Antti Eriksson CEO of Finnish waste treatment company Kierto said the EPSE process reduced waste treatment costs by as much 50%. EPSE has identified South Africa as the primary market for their technology, stating that an investment of around €48 billion (R784 billion) is needed over the next 10 years to modernise SA’s water and waste water infrastructure, so a cost effective recycling solution is essential.
One of the reasons South Africa has been identified as a primary market is that the volume of waste water from a single mine can be as much as up to 300 000m³ per day.
Kierto will be their partner for rolling it out to waste treatment plants and mining companies, which will have to get a license to use their method. But there are still some tests that need to be done to prove the innovation is suitable in South Africa, where the environment is very different and much hotter than Finland.
“Although the chemistry of AMD generation is straightforward, the final product is a function of the geology of the mining region, presence of micro-organisms, temperature and also of the availability of water and oxygen. These factors are highly variable from one region to another, and, for this reason, the prediction, prevention, containment and treatment of AMD must be considered carefully and with great specificity.” – Council for Scientific and Industrial Research briefing note (2009).
There have been many before this
Dr Kevin Harding from the Industrial and Mining Water Research Unit at University of the Witwatersrand said the claims that EPSE made were feasible, but still needed to be tested.

Parts of the exercise:
A. Transcribe the passage on EPSE's waste treatment process from "Antti Eriksson CEO" up to and including "000m³ per day.".
B. Answer these from the passage on EPSE's waste treatment process:
(i) By how much did Kierto's CEO say the EPSE process cut waste treatment costs?
(ii) How much waste water per day can a single mine in South Africa produce?
(iii) Which research unit is Dr Kevin Harding from?
C. Carry the passage on EPSE's waste treatment process forward from its last sentence.
The listing that comes next has no connection to the passage on EPSE's waste treatment process.

Stored data:
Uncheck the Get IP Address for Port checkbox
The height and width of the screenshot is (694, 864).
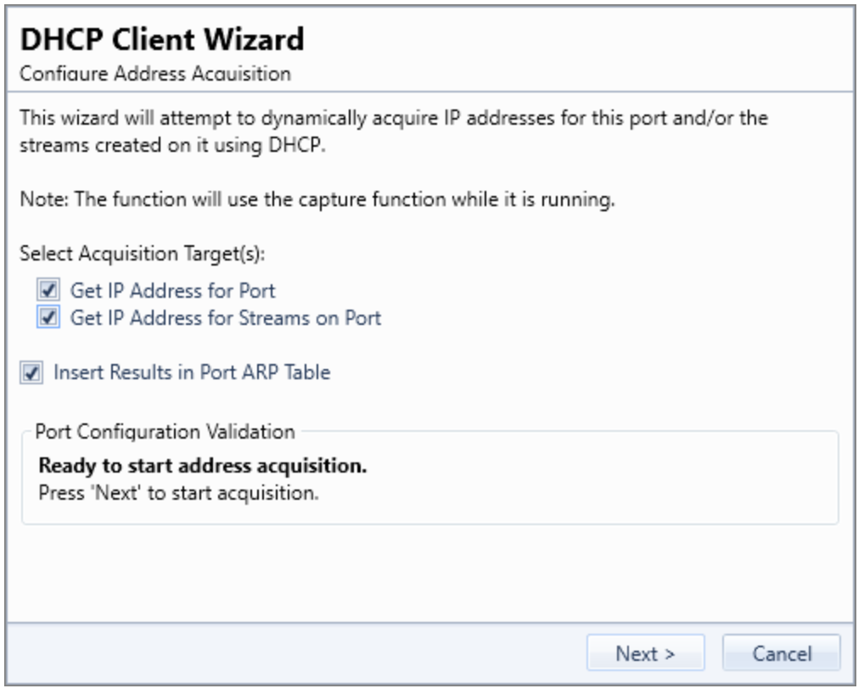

Written responses:
A.
Antti Eriksson CEO of Finnish waste treatment company Kierto said the EPSE process reduced waste treatment costs by as much 50%. EPSE has identified South Africa as the primary market for their technology, stating that an investment of around €48 billion (R784 billion) is needed over the next 10 years to modernise SA’s water and waste water infrastructure, so a cost effective recycling solution is essential.
One of the reasons South Africa has been identified as a primary market is that the volume of waste water from a single mine can be as much as up to 300 000m³ per day.

B.
(i) By as much as 50%.
(ii) Up to 300 000m³ per day.
(iii) The Industrial and Mining Water Research Unit at University of the Witwatersrand.

C.
Mariette Liefferink, CEO of the Federation for a Sustainable Environment, echoes this, saying EPSE is not the first innovation into acid mine drainage. Because government has only considered the reverse osmosis process and the iron exchange processes of the desalination process, they have been facilitating engagements between innovators and the mining companies.
“Over the years, there have been hundreds of companies with new solutions to the acid mine drainage problem. Some of them were successful on a small scale. Most of them were not successful,” says Liefferink.
“It all depends on the cost. Many of these technologies are successful for removing the metals and to remove the sulphate. But the problem is the economical viability. Currently, in the Western Basin, Sibanye Gold carries a third of the cost and the remaining two thirds is carried by government and, by extension, the taxpayer.”
She says AMD is the most costly socio-economic and environmental impact of mining and that, if it is not contained, there will be more water deficits and restrictions, and economic activity in six of the country’s provinces may be curtailed.